UConn rolls to perfect season, sixth national title

Apr 8, 2009 - 4:19 AM ST. LOUIS (AP) -- With one final blowout, Connecticut grabbed the national title and a piece of basketball history.

Tina Charles had 25 points and grabbed 19 rebounds Tuesday night as UConn routed Louisville, 76-54, and captured the Huskies' sixth national championship.

It wasn't just that Connecticut claimed another title. It was how they did it.

UConn won every one of its 39 games by double digits, an unprecedented run in college basketball.

Charles was the star of the last big win. She commanded both ends of the floor and Louisville, which lost to UConn for the third time this season, had no one who could stop her.

Coach Geno Auriemma had said before the tournament that his junior center would be the key to UConn winning the title. A year after he benched her in the NCAAs for inconsistent play, Charles delivered.

"I'm really happy for her," Auriemma said.

"I told Tina before the game, I said 'Sunday night you played against an All-American center and you played defense and you worked as hard as the best center in America and now you have to prove it tonight' and she did."
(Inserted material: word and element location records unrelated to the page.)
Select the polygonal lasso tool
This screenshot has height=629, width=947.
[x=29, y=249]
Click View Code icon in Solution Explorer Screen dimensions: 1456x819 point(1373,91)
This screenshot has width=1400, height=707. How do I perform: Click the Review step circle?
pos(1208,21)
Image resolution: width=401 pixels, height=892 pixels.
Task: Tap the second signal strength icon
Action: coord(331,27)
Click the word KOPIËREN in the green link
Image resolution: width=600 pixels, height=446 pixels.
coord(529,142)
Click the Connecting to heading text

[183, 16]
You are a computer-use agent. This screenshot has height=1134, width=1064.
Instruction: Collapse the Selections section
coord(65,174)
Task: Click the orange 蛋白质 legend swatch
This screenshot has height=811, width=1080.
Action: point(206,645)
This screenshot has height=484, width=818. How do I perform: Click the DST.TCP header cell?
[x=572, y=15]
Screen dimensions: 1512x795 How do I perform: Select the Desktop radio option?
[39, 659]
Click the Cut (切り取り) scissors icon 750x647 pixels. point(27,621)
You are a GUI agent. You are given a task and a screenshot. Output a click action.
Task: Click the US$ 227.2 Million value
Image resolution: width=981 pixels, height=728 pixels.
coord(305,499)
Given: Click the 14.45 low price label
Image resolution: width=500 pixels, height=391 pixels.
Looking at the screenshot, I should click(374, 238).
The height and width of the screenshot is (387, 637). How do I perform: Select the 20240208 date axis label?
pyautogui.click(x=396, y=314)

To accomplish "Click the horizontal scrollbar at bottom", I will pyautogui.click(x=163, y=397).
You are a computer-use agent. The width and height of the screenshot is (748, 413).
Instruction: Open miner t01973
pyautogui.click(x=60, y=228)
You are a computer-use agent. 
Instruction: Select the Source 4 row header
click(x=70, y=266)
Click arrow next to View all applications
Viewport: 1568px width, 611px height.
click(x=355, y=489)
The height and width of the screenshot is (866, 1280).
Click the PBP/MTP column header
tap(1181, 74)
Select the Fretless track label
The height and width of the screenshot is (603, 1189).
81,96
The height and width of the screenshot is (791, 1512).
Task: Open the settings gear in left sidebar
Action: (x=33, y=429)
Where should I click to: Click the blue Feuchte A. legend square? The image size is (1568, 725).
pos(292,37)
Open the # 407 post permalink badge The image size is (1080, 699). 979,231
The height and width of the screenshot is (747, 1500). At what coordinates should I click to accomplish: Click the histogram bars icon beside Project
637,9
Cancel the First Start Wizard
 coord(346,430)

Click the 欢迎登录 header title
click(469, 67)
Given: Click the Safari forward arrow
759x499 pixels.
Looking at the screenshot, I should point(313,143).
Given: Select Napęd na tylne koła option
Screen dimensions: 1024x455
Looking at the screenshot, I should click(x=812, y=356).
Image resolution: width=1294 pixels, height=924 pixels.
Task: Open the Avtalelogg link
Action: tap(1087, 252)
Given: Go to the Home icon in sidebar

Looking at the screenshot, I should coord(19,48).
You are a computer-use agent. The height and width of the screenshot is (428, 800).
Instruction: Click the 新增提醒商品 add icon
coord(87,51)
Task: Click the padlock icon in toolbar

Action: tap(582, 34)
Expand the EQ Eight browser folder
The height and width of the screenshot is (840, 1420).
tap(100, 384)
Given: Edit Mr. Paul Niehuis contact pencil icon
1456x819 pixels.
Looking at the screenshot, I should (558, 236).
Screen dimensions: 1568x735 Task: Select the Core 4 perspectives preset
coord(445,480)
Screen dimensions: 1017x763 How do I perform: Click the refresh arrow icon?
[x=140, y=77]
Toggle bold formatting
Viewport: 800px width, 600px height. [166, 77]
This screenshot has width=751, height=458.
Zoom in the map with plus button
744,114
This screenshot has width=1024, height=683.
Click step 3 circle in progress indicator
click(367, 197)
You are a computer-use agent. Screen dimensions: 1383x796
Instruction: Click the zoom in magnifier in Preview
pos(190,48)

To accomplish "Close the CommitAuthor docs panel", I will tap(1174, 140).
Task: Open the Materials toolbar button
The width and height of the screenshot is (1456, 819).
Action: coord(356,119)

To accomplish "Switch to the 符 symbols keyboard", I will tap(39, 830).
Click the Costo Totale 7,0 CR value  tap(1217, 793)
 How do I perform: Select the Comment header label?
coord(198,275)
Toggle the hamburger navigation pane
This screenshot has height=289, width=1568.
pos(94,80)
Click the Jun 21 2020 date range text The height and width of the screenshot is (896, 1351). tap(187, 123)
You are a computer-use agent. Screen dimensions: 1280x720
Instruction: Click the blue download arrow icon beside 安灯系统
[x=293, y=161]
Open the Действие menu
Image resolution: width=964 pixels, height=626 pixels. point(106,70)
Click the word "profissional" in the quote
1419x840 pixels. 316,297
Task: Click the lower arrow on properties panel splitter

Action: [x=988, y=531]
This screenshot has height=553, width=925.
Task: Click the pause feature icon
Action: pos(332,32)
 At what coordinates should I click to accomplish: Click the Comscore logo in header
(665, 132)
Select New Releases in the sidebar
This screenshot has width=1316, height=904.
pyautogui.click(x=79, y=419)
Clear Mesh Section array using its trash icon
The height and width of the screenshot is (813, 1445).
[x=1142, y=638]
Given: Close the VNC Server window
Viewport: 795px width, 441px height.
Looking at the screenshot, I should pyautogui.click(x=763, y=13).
Charles was 11-for-13 from the field, and fell just one rebound short of becoming only the second player ever in a championship game to have at least 20 points and 20 rebounds. She was named the outstanding player of the Final Four.

Maya Moore and Renee Montgomery each added 18 points for the Huskies.

"It was another challenge and I wanted to show my teammates they could depend on me," Charles said. "I wanted to send off Renee being happy. I wanted her to have all smiles for the next step in her career."

Angel McCoughtry finished off her stellar career for Louisville with 23 points. Candyce Bingham was the only other Cardinal in double figures with 10 points as Louisville (34-5) shot a dismal 31 percent from the floor.

Unlike its previous two wins over Louisville, it took about 15 minutes for UConn to begin pulling away from the Cardinals.

With the game tied at 17-17, Connecticut scored nine of the next 11 points, including seven by Charles, to take a 26-19 lead on her three-point play.

After Bingham scored to draw Louisville to 30-24, the Huskies turned up their defense. Louisville missed 18 straight shots spanning the half and Connecticut built a 19-point advantage.

"It's the big stage, our first time playing in a national championship game," Louisville coach Jeff Walz said. "The first five minutes was what I was most concerned about. We went back and forth and I felt really good about things. Then we started to rush some shots."

Louisville came into its first title game with little pressure. The Cardinals were big underdogs, bidding to knock off three No. 1 seeds on their way to a championship.

Busloads of Louisville fans made the 250-mile trip from Kentucky to pull for the Cardinals, and even though the game wasn't sold out for the first time in 17 years, the matchup of Big East schools still had a raucous feel to it.

But it was the Connecticut players celebrating at the end as they carried Auriemma off the court.

The victory put the Huskies in the same class as UConn's other unbeaten teams, in 1995 and 2002. Besides Connecticut, only Tennessee and Texas have run through a season without a loss.

The title was Connecticut's first since 2004. UConn was suffering through its longest "drought" since first winning in 1995.

Only the Lady Vols, with eight titles, have more than the Huskies.

With UConn's victory, the Big East also became the first conference ever to sweep the NCAA and WNIT championships in the same season. South Florida topped Kansas, 75-71, on Saturday to win the WNIT, which began in 1998.